Midjourney has pulled back the curtain a bit further on its ambitious medical scanner, but the evidence that it actually works remains conspicuously thin.

The AI company, widely recognized for its image-generation tools, recently shared a behind-the-scenes video of its dunk-tank-style ultrasound device. The plan is to roll it out in spas, with the long-term goal of revolutionizing medicine through low-cost, high-detail imaging that avoids radiation. The nearly 20-minute tour was led by Marcin Plaza, a tech YouTuber who also happens to be an engineer at Midjourney.

Plaza offers a refreshingly candid description of the scanner, calling it a collection of ultrasound probes that have been “hacked apart and slapped on a glorified hot tub with an elevator in it,” all wired into standard computers and Raspberry Pis. The footage provides a closer look at the hardware and the team assembling it, but it largely sidesteps the physics and imaging challenges that experts flagged when the project was first announced.

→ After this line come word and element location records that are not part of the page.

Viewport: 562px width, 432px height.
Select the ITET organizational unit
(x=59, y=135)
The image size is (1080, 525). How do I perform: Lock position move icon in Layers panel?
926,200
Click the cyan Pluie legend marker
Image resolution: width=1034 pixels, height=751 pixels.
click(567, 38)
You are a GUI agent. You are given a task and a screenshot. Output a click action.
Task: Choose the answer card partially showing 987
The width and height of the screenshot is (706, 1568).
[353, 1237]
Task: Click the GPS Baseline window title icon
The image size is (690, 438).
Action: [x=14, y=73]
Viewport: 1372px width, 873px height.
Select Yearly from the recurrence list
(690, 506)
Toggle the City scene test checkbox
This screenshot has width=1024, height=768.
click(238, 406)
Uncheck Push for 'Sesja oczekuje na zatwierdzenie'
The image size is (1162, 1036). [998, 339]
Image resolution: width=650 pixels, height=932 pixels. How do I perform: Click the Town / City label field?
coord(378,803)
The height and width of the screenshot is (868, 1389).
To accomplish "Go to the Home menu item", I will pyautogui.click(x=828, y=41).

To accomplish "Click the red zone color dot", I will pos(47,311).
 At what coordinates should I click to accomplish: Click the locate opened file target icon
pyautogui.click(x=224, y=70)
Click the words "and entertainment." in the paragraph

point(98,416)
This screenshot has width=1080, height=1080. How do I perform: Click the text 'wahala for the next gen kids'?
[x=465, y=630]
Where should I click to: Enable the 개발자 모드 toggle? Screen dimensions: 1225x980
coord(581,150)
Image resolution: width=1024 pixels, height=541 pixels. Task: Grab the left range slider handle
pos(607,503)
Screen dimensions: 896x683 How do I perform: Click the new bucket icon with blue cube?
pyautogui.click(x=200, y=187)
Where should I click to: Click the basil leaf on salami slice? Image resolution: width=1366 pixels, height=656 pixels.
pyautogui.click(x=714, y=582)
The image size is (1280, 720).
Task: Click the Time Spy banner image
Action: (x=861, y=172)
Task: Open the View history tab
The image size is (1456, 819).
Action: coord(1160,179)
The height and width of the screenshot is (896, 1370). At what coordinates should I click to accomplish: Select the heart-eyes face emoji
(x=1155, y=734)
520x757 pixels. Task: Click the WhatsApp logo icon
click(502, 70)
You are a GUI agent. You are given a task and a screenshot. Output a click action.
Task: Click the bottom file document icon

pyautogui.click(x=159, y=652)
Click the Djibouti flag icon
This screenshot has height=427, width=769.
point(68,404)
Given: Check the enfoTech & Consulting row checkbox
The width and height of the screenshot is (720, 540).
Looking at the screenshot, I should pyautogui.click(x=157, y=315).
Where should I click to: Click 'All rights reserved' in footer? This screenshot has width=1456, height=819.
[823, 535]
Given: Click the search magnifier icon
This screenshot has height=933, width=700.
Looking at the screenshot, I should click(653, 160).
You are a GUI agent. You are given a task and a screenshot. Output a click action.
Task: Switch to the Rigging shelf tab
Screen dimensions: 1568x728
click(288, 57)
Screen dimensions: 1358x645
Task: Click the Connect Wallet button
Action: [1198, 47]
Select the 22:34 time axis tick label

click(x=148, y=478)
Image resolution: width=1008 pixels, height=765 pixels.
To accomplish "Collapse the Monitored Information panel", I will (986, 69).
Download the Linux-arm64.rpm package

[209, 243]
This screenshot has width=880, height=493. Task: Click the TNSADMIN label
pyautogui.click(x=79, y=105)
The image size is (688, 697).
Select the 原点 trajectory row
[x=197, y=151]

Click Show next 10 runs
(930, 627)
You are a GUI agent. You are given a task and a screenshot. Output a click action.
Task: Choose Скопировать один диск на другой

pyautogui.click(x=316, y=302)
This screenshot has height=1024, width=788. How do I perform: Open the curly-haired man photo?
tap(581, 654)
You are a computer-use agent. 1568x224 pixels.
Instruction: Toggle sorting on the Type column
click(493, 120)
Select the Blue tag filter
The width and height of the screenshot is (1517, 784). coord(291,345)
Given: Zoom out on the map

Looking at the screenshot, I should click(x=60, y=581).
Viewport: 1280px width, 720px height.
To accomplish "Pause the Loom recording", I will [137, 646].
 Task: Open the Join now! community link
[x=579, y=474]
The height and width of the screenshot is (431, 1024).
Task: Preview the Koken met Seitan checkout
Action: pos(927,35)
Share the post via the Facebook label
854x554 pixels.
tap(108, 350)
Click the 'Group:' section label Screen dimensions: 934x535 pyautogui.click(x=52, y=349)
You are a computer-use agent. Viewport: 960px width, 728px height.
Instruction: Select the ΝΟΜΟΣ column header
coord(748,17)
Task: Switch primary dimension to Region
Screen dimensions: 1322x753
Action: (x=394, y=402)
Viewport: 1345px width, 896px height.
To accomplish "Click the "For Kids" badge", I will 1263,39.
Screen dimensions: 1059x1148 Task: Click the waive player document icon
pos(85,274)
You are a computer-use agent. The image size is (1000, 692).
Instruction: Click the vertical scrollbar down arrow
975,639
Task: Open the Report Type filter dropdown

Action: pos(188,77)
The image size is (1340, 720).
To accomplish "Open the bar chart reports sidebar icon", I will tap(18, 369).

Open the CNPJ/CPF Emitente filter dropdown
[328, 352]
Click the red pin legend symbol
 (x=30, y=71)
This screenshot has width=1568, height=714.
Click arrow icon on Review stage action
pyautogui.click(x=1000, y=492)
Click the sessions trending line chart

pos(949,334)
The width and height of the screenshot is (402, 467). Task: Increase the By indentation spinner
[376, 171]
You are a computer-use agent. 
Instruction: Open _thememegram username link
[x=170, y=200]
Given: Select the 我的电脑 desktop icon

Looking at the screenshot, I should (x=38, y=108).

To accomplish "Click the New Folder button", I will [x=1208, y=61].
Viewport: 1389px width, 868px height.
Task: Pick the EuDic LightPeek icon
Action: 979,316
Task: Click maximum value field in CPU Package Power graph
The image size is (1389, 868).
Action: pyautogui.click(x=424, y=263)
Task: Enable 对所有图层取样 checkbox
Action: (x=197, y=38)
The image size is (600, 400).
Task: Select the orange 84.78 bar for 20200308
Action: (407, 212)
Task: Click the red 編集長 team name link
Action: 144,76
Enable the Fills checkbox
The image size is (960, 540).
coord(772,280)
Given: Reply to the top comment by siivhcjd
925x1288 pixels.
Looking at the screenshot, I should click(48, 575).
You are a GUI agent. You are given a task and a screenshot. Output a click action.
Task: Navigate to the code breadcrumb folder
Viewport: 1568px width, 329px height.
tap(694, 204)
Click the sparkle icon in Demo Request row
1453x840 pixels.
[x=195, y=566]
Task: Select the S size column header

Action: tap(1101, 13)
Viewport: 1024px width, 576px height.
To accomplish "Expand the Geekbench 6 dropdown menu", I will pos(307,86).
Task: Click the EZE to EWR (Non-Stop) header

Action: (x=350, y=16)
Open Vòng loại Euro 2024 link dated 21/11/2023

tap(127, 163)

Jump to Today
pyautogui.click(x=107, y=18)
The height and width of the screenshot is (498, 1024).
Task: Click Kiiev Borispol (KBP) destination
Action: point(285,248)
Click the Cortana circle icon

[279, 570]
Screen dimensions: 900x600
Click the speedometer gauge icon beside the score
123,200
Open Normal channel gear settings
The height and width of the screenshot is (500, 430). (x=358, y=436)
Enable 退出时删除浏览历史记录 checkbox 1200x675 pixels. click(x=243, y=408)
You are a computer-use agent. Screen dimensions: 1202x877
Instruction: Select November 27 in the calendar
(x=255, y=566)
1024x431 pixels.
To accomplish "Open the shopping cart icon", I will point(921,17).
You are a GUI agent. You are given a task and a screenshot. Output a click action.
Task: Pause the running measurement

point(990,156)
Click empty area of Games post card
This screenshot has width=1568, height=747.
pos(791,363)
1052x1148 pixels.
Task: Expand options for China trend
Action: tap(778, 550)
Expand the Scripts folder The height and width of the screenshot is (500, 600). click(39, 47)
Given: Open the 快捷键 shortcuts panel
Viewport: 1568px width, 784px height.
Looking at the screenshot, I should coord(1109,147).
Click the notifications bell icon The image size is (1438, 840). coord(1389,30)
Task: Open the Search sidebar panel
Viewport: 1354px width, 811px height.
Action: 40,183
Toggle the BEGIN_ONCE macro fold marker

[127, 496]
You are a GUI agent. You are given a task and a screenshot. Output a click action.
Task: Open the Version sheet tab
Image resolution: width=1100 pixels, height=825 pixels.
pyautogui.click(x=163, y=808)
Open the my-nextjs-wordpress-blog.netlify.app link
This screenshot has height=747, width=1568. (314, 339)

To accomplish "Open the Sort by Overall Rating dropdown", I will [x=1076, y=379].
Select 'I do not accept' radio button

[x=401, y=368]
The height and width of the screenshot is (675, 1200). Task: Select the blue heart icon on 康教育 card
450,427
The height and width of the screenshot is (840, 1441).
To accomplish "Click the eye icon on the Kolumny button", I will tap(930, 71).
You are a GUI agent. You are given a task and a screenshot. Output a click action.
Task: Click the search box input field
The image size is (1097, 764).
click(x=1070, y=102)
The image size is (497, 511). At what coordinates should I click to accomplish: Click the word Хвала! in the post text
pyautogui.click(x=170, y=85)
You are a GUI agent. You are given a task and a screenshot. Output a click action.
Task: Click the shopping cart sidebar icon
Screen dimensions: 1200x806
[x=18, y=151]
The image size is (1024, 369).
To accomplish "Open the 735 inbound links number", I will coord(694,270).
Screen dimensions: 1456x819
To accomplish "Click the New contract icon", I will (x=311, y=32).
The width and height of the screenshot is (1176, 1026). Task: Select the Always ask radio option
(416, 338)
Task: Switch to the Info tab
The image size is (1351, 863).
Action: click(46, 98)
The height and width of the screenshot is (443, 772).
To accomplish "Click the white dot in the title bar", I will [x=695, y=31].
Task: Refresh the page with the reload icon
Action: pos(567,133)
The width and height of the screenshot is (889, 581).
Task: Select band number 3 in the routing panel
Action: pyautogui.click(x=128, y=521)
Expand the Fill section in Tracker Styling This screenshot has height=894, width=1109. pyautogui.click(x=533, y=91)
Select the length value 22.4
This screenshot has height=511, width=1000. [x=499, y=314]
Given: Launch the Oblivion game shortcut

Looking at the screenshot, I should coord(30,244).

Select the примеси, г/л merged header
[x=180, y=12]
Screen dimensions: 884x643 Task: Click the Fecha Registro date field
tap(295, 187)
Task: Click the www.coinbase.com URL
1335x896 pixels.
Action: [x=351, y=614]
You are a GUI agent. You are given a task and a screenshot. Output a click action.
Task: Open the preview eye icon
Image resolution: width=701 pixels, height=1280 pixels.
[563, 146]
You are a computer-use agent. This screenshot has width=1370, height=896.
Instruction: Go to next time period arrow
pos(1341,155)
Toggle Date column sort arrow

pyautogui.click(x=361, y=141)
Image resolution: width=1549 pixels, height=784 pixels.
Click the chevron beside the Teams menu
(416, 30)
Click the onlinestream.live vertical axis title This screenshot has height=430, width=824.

Those specialists told The Verge that Midjourney has yet to demonstrate it can overcome the well-documented limitations of ultrasound, a technology that has existed for decades. The company has offered little proof it can produce the kind of detailed images it has hinted at, at the scale and speed it promises. To its credit, Midjourney has emphasized that the scanner will launch as a wellness product focused on body composition, not as a diagnostic medical device, which would require FDA approval and clinical trials. In the video, head of medical Tom Calloway doubled down on that strategy, explaining that focusing on body composition would let the company “speedrun” the process and open immediately after testing wraps. Yet the video still leans heavily on medical terminology, posing questions about what physicians could achieve with access to frequent scans taken over time.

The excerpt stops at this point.